Two U.S. Black Hawk helicopters go down in the mazelike streets of Mogadishu
during a routine search-and-capture mission, leaving 100 G.I.’s stumbling
around enemy territory with limited resources until the rescue Rangers show
up. It’s been oft-compared to having almost two full hours of Steven Spielberg’
s masterful 30-minute Omaha Beach sequence in Saving Private Ryan, which sounds
good on paper only because Ryan suffered by following up its amazing visual
prologue with a glut of character-driven monologues to invest personality
within each soldier before he get killed. But Spielberg understood the basic
precepts of documentary filmmaking: no matter how chaotic things got, we always
understood where the soldiers were, and where they were going. Black Hawk
Down, by removing exposition and cohesion, couldn’t care less.
Scott’s sloppiness as a filmmaker extends to the combat sequences themselves, a
rain of explosions and dirt flying through the air as the good guys fire off at
the enemy. The scenes are so disorganized that it’s nearly impossible to tell
who anyone is (every actor has the same combat gear and crew-cuts, so Ewan
McGregor could be Josh Hartnett could be Eric Bana), or what they’re shooting
at. It’s no excuse to say that Scott is displaying how war is incomprehensible
hell; he’s made a movie that’s practically unwatchable long before the shooting
has started. The first 30-minutes of pure exposition (“This is what we need to
do, men…”) are just as sloppy, shoddy, and vague. Characters wander around
listening to rock music, polishing their rifles, but nothing registers beyond
images on a screen. They aren’t people, they’re objects within the frame.
Sometimes, this is thematically consistent (experimental films do it all the
time) -- and if that’s what Scott is going for, he’s missing the point
entirely. He’s not even providing a solid metaphor to back up the indifference
to character (as Kubrick did for most of the soliders on Paris Island in the
first half of Full Metal Jacket). If we don’t give a damn philosophically or
emotionally in the early going, we surely won’t when sitting through courage
under fire.

__Records for the exercise__:
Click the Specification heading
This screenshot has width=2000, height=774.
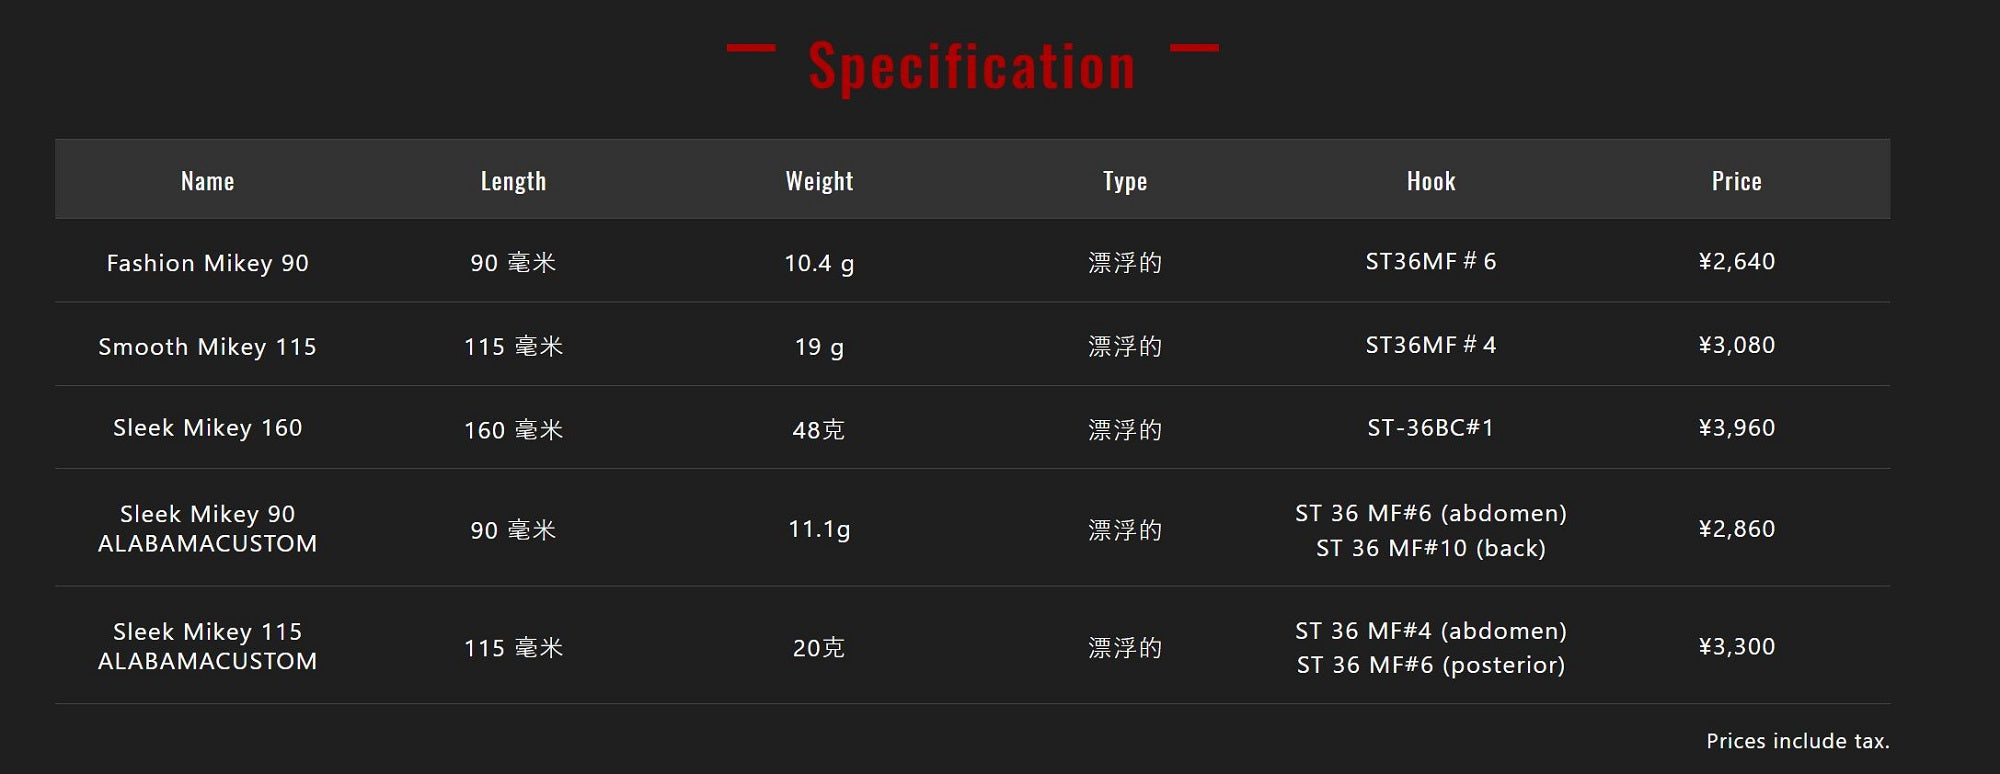[x=972, y=67]
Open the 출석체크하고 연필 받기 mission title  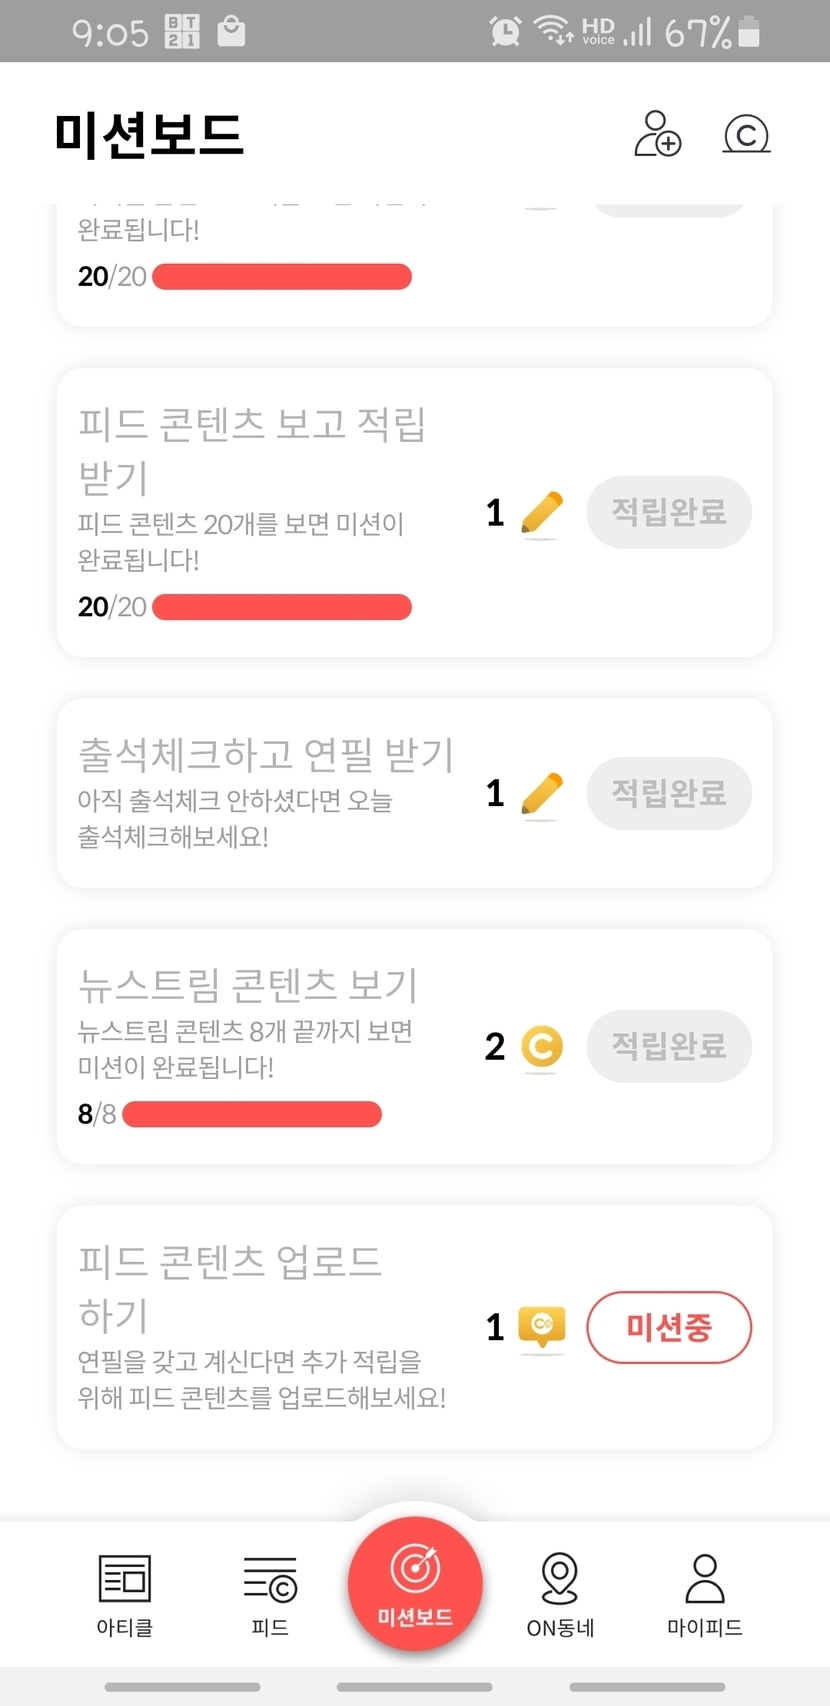266,755
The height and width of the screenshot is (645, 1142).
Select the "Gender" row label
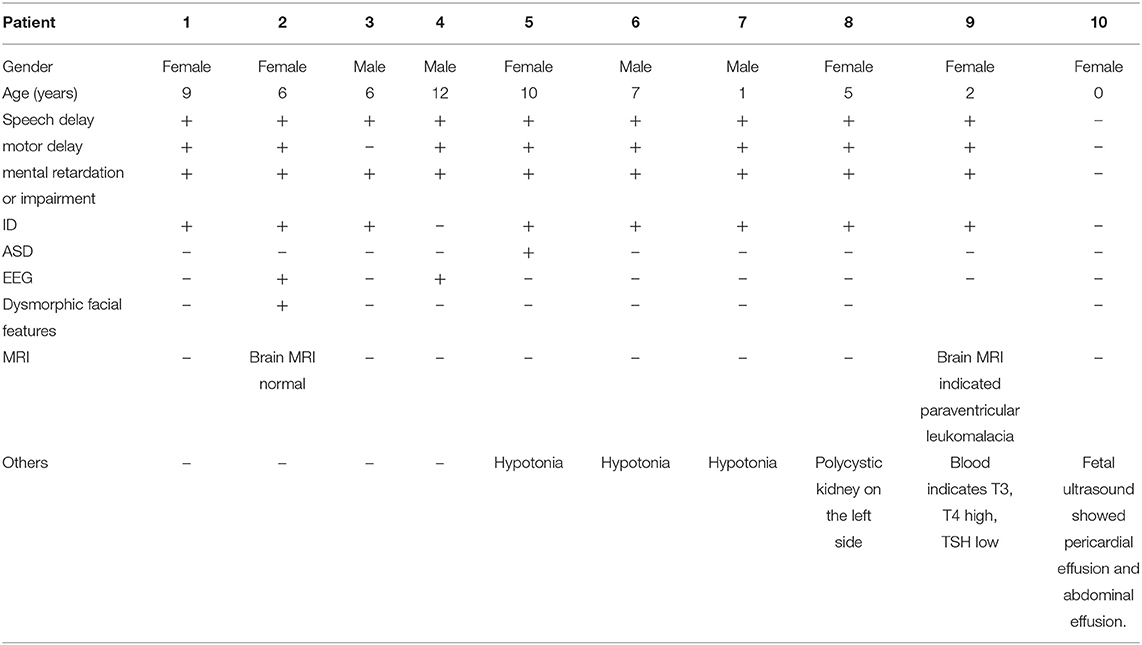click(x=28, y=67)
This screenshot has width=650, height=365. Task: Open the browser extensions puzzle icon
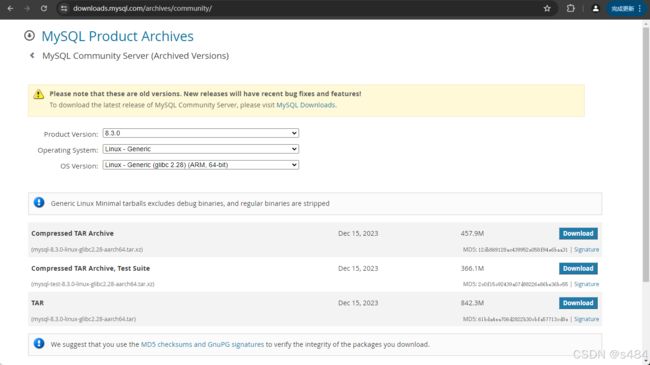point(571,8)
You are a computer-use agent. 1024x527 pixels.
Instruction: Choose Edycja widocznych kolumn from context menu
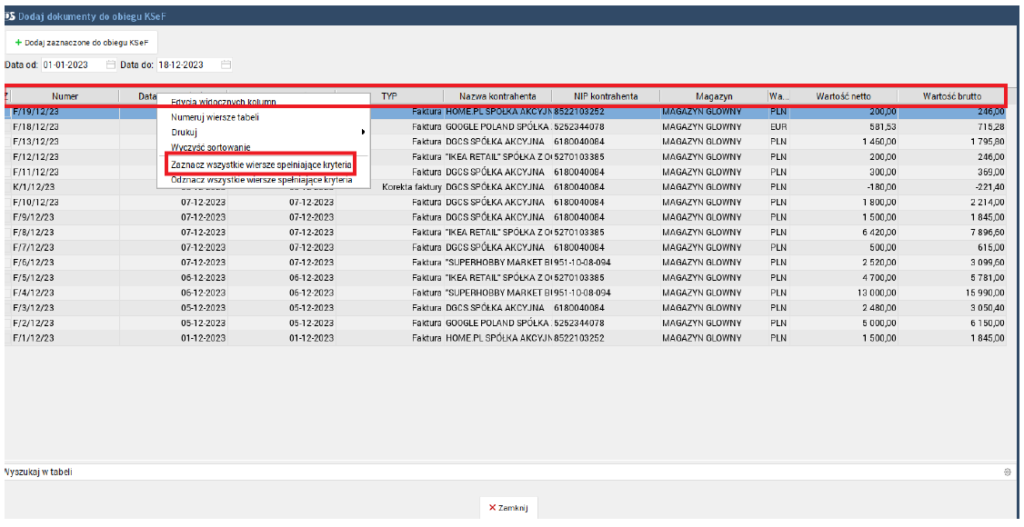[x=223, y=102]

__List of tasks__:
1/ Answer these questions about the review:
(a) How many U.S. Black Hawk helicopters go down in Mogadishu?
(b) Which three actors does the review say could be mistaken for one another?
(c) In the first half of which film did Kubrick show indifference to most of the soldiers on Paris Island?
2/ Please scale the entries from the line containing "The height and" through the end of the entries, multiplying every coordinate in the answers by 1.65 and rounding to whole numbers, with halves rounded up. Return only those lines, requests included, and omit the pictures.

__Results of the tasks__:
1/
(a) Two.
(b) Ewan McGregor, Josh Hartnett and Eric Bana.
(c) Full Metal Jacket.

2/
The height and width of the screenshot is (645, 1142).
Select the "Gender" row label
click(x=46, y=111)
This screenshot has width=650, height=365. Task: Open the browser extensions puzzle icon
point(942,13)
You are a computer-use agent. 1024x527 pixels.
Instruction: Choose Edycja widocznych kolumn from context menu
[x=368, y=168]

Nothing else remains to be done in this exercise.